Persaingan Usaha yang Sehat dalam Industri Perbankan
Makassar – Senin (25/11) KPPU menyelenggarakan Forum Group Discussion (FGD) berjudul “Persaingan Usaha yang Sehat dalam Industri Perbankan terkait dengan Kredit Usaha Mikro Kecil dan Menengah” ini turut dihadiri oleh Komisioner KPPU, Syarkawi Rauf sebagai Narasumber, Suhaedi selaku Kepala Perwakilan Bank Indonesia Wilayah I Sulampua sebagai Narasumber dan Zulkarnain Arief selaku Ketua KADIN Provinsi Sulawesi Selatan sebagai Narasumber, serta dimoderatori oleh Yunan Andika Putra, selaku Staf KPD KPPU Makassar.
FGD dihadiri lebih dari 42 stakeholder terkait yang terdiri dari Bappeda Provinsi Sulawesi Selatan, Bappeda Kota Makassar, Lembaga Penelitian dan Pengabdian Masyarakat (LP2M) Universitas Makassar, Bank Swasta dan Bank Perkreditan Rakyat di Makassar, Pelaku Usaha UMKM, Koperasi dan rekan-rekan jurnalis di Makassar.
FGD diadakan di Hotel Imperial Aryaduta Makassar pada tanggal 25 November 2013, pembukaannya disampaikan oleh Syarkawi Rauf. Salah satu sektor yang menjadi prioritas pengawasan dan pencegahan adalah sektor perbankan terkait kredit Usaha Mikro Kecil dan Menengah (UMKM). Perbankan merupakan salah satu motor pengerak perekonomian. Melihat pentingnya fungsi perbankan bagi perkembangan perekonomian, pemerintah akan berusaha menjaga agar industri perbankan tetap dapat menjalankan fungsi mediasi yang diembannya. Berbagai kebijakan akan dikeluarkan pemerintah untuk meningkatkan efisiensi di industri perbankan. Sektor UMKM merupakan pelaku usaha terbesar dari total pelaku usaha nasional. Kontribusi UMKM terhadap penciptaan Produk Domestik Bruto (PDB) Nasional sangat besar.

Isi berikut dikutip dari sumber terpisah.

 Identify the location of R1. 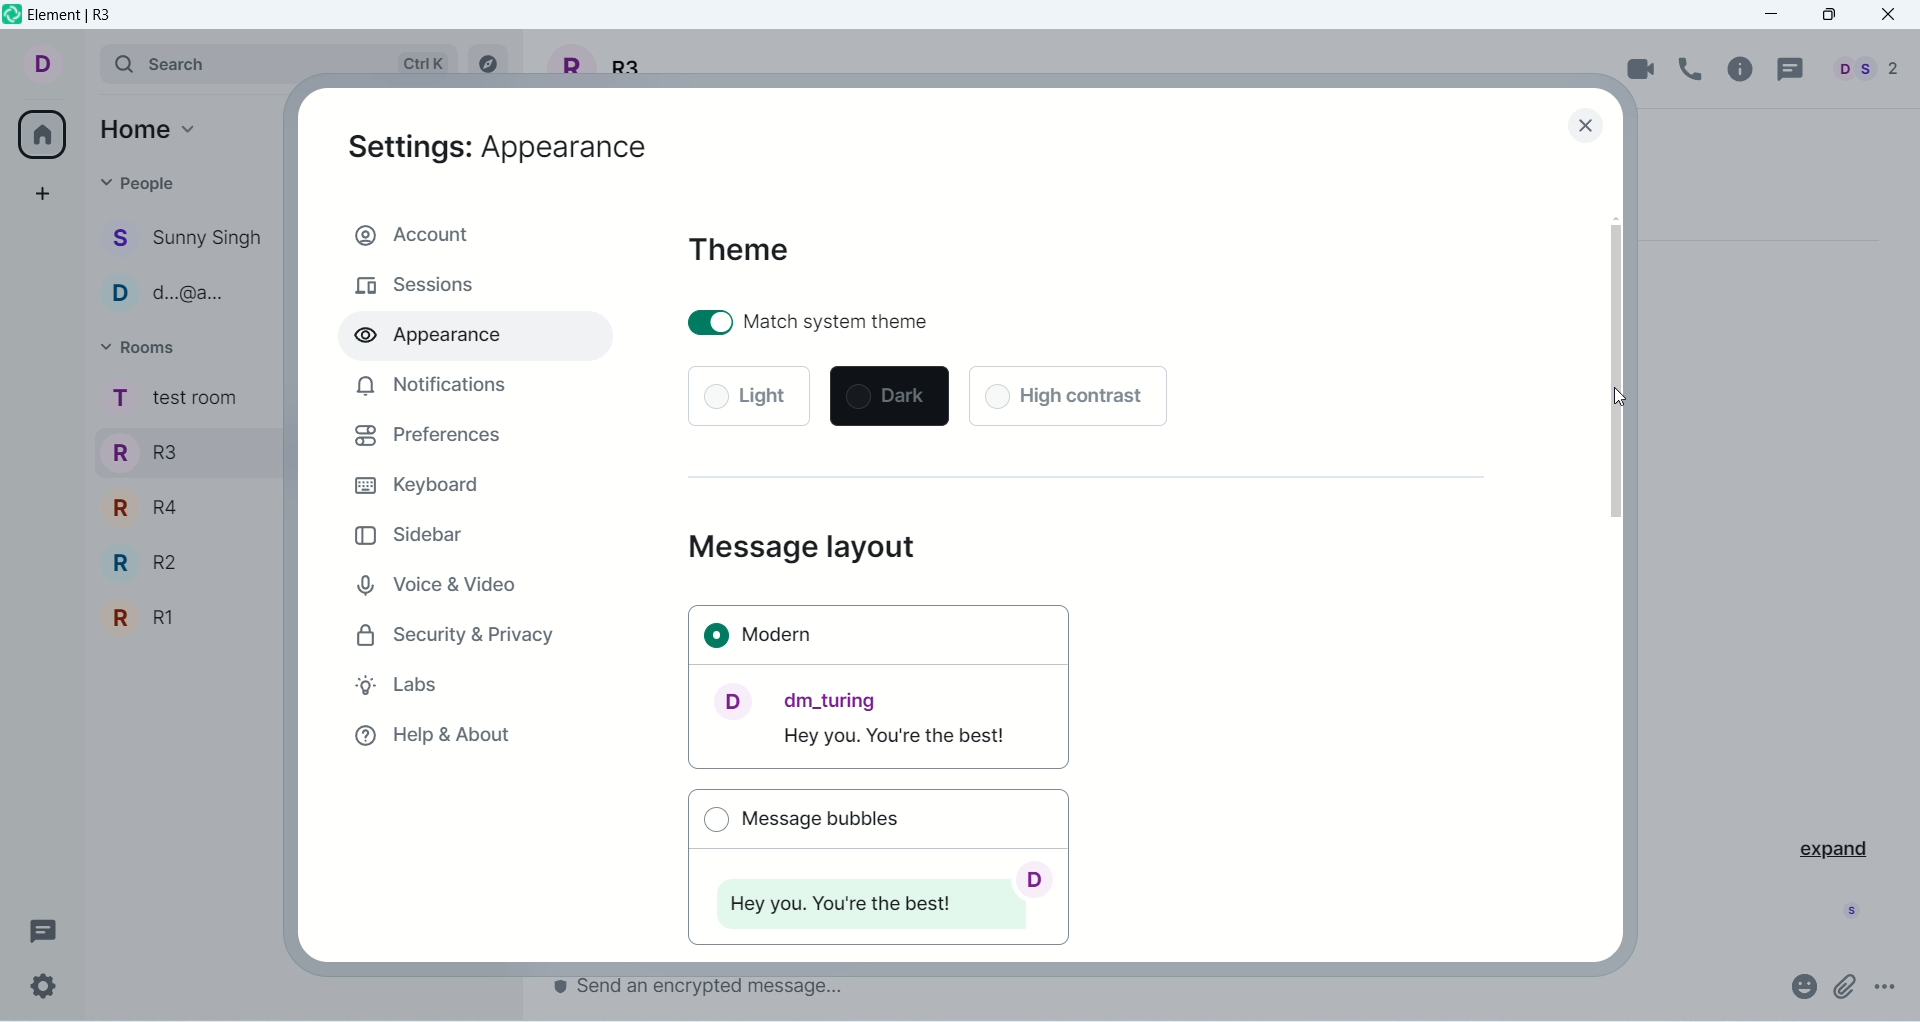
(184, 620).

Suhaedi menjelaskan bahwa dalam 1 (satu) tahun terakhir, suku bunga kredit UMKM di Sulawesi Selatan relatif mengalami penurunan, namun besarnya suku bunga kredit UMKM tersebut masih lebih tinggi daripada suku bunga kredit UMKM secara nasional. Tingginya suku bunga kredit UMKM tersebut menunjukkan bahwa perbankan di Sulawesi Selatan menilai bahwa sektor UMKM masih memiliki risiko yang tinggi sehingga tingginya premi risiko tersebut berdampak pada tingginya suku bunga kredit UMKM. Melalui PBI No.14/26/PBI/2012 tentang Kegiatan Usaha dan Jaringan Kantor Berdasarkan Modal Inti Bank, Bank Indonesia mewajibkan bank menyalurkan 55-70% kredit atau pembiayaannya ke sektor usaha produktif, sesuai dengan modal inti bank yang bersangkutan.

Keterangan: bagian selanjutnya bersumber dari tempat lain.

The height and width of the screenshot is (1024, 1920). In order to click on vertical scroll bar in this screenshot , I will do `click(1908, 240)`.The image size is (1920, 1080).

Zulkarnain mengatakan bahwa Suku Bunga Kredit untuk Usaha Mikro sangat tinggi dibandingkan dengan korporasi. Adanya kecenderungan Bank menetapkan suku bunga kredit hanya mengikuti kecenderungan suku bunga kredit bank lain, bukan didasari struktur biaya. UMKM akan sulit bersaing menghadapi era globalisasi jika prosedur berat dan bunga kredit masih tinggi. Produsen barang dalam negeri tidak dapat bersaing ketika menghadapi barang impor.
Syarkawi menambahkan pada tahun 2012 struktur pasar perbankan di Indonesia relatif terkonsentrasi dimana 10 bank terbesar menguasai 63,125% asset perbankan. Berdasarkan pendekatan Structure Conduct Performance (SCP) baik buruknya kinerja suatu pasar sangat tergantung pada bentuk struktur pasar yang terjadi di pasar. Semakin terkonsentrasinya pasar semakin tinggi kemampuan perusahaan menaikkan harga diatas biaya marginal sehingga meningkatkan keuntungan perbankan, oleh karena itu penurunan tingkat konsentrasi akan meningkatkan tingkat efisiensi perbankan.
Melalui FGD ini juga diharapkan KPPU dapat memperoleh informasi dari stakeholder terkait tingginya suku bunga kredit mikro agar diperoleh solusi bersama agar industri UMKM dapat berkembang dalam memajukan perekonomian Indonesia (RA).